Consignes des exercices:
A) Reproduisez le passage du texte sur le domicile des Drahi qui commence par « Dans un mail » et se poursuit jusqu'à « avec son mari. ».
B) Poursuivez le texte sur le domicile des Drahi à partir de l'endroit où il s'arrête.

Texte fourni:
------------

De son côté, Mme Drahi a demandé sa naturalisation à Genève. Pour ce faire, elle doit y résider 10 ans. Or sa résidence genevoise pousse le fisc à considérer que le couple vit ensemble à Genève. Thierry S. écrit alors à Patrick Drahi: «Il faut démontrer la réalité à savoir que [Mme Drahi] n’habitait pas à GE mais y est restée enregistrée pour des raisons liées à la naturalisation et il n’y a plus de dossier du fisc…»  Sauf que si Mme Drahi n’habitait pas à Genève, alors sa naturalisation n’a pas été obtenue dans les règles.

Dans un mail de préparation d’une visio-conférence le 24 août 2021, l’ex de KPMG va jusqu’à écrire à son patron: «Ces deux ans [sur lesquels les impôts posent des questions] couvrent 2015 et 2016 et à ce moment-là [Mme Drahi] avait son domicile réel en Valais et avait maintenu un domicile fictif à GE pour les besoins de la naturalisation; donc même s’ils étaient vus comme étant ensemble, ils n’étaient pas à GE; pour cette raison l’affirmation du domicile incontestable du domicile (sic) de [Mme Drahi] à GE doit être combattue.» De fait, Mme Drahi, passeport suisse en poche, finira par transférer, elle aussi, son domicile à Zermatt le 15 décembre 2020, peut-on lire dans un autre document du cabinet Oberson qui s’occupe des procédures administratives de Madame ainsi que de sa comptabilité, plus de dix ans après sa séparation avec son mari.

Mais surtout, les documents consultés par Heidi.news laissent peu de doute sur le caractère fictif de cette séparation. Ainsi, dans un document fiscal français qui demande de signifier les changements d’adresse à la clôture de l’exercice 2021, Patrick Drahi indique d’abord vivre à son propre domicile, un des sept chalets de luxe qu’il a fait construire sur les hauts de la station huppée, puis annonce son déménagement dans l’appartement plus modeste de sa femme, qui a officiellement transféré son domicile de Cologny à Zermatt quelques mois plus tôt, en décembre 2020. De même, dans des indications pour le personnel qui gère son jet privé, on peut lire sous le profil du milliardaire: «La famille est sa priorité! (...) assurez-vous que Madame D et les enfants sont heureux, c’est cela qui fait son bonheur…»

------------

Extrait de données:
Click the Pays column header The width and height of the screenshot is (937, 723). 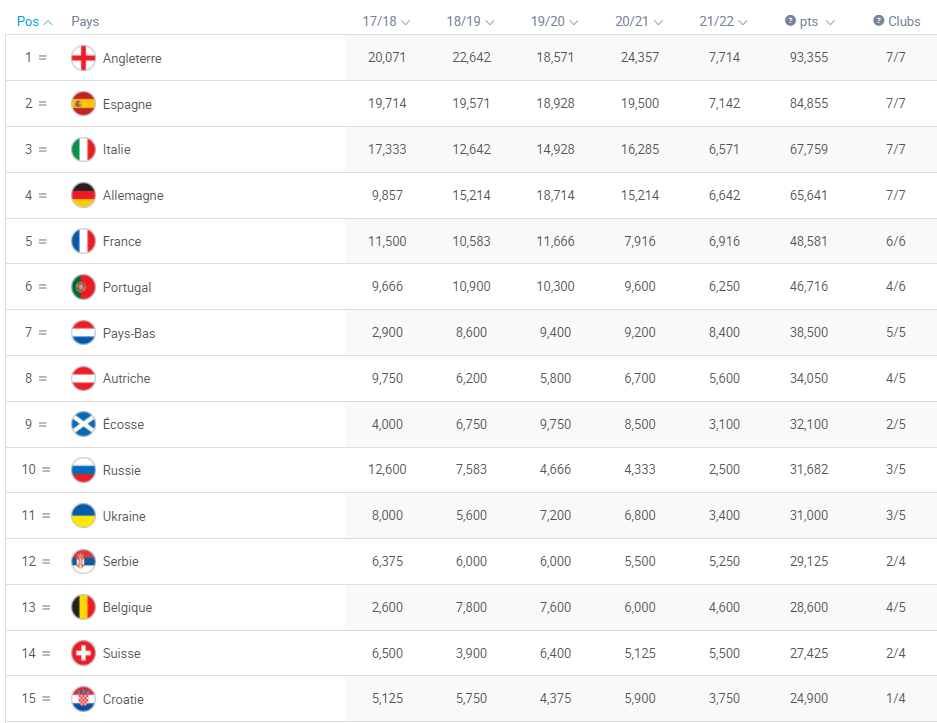[x=85, y=21]
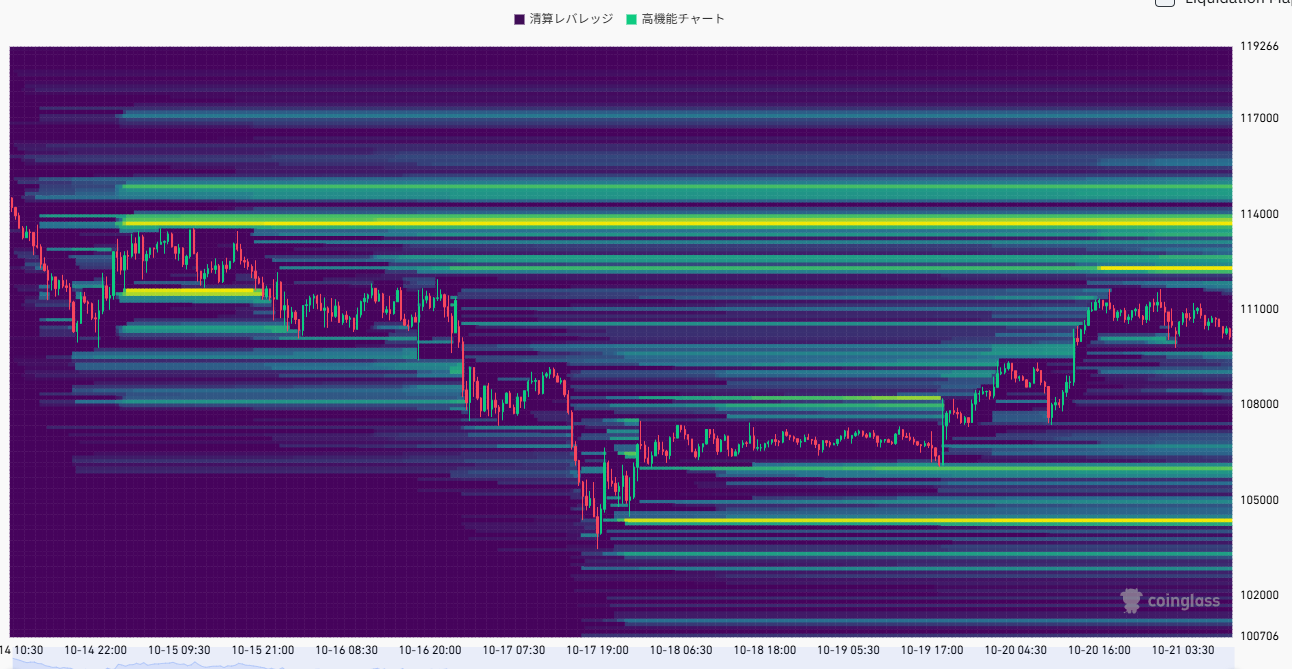Click the 100706 bottom price axis label
Screen dimensions: 1292x669
(1259, 636)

------------

Résultats des exercices:
A)
Dans un mail de préparation d’une visio-conférence le 24 août 2021, l’ex de KPMG va jusqu’à écrire à son patron: «Ces deux ans [sur lesquels les impôts posent des questions] couvrent 2015 et 2016 et à ce moment-là [Mme Drahi] avait son domicile réel en Valais et avait maintenu un domicile fictif à GE pour les besoins de la naturalisation; donc même s’ils étaient vus comme étant ensemble, ils n’étaient pas à GE; pour cette raison l’affirmation du domicile incontestable du domicile (sic) de [Mme Drahi] à GE doit être combattue.» De fait, Mme Drahi, passeport suisse en poche, finira par transférer, elle aussi, son domicile à Zermatt le 15 décembre 2020, peut-on lire dans un autre document du cabinet Oberson qui s’occupe des procédures administratives de Madame ainsi que de sa comptabilité, plus de dix ans après sa séparation avec son mari.

B)
Jets privés et billets de bus

Pourtant, dans un message daté du 7 septembre 2021 que nous avons pu consulter, l’équipe Drahi maintient sa ligne et commente chacune des pièces apportées par le fisc. Ils envoient notamment des tickets de bus [que Patrick Drahi aime prendre parfois], deux en 2015, quatre en 2016, pour montrer qu’il est peu à Genève et font témoigner le jardinier de son épouse à Cologny, qui confirme.

Et les fiscalistes de continuer de plaider la séparation du couple Drahi: «Certes M. Drahi porte une alliance mais, comme il a été mentionné à plusieurs reprises, il est séparé et non divorcé.» La preuve: «Mme Drahi ne porte plus d’alliance depuis 2006; nous avons fourni 19 photos de Mme Drahi sans alliance qui couvrent une période allant de 2006 à ce jour et une avec son alliance en 2004». Les avocats justifient ensuite longuement ce mariage religieux, destiné selon eux à permettre aux enfants de faire pareil. Et plus loin: «Il n’existe pas de photos communes de M. Drahi avec Mme Drahi en public et malgré vos investigations vous n’en avez pas trouvé depuis 2009, écrivent-ils aux fonctionnaires genevois, M. Drahi et Mme Drahi n’ont pas d’activité sociale commune sauf certains événements particuliers concernant essentiellement les enfants ou les grands-parents.»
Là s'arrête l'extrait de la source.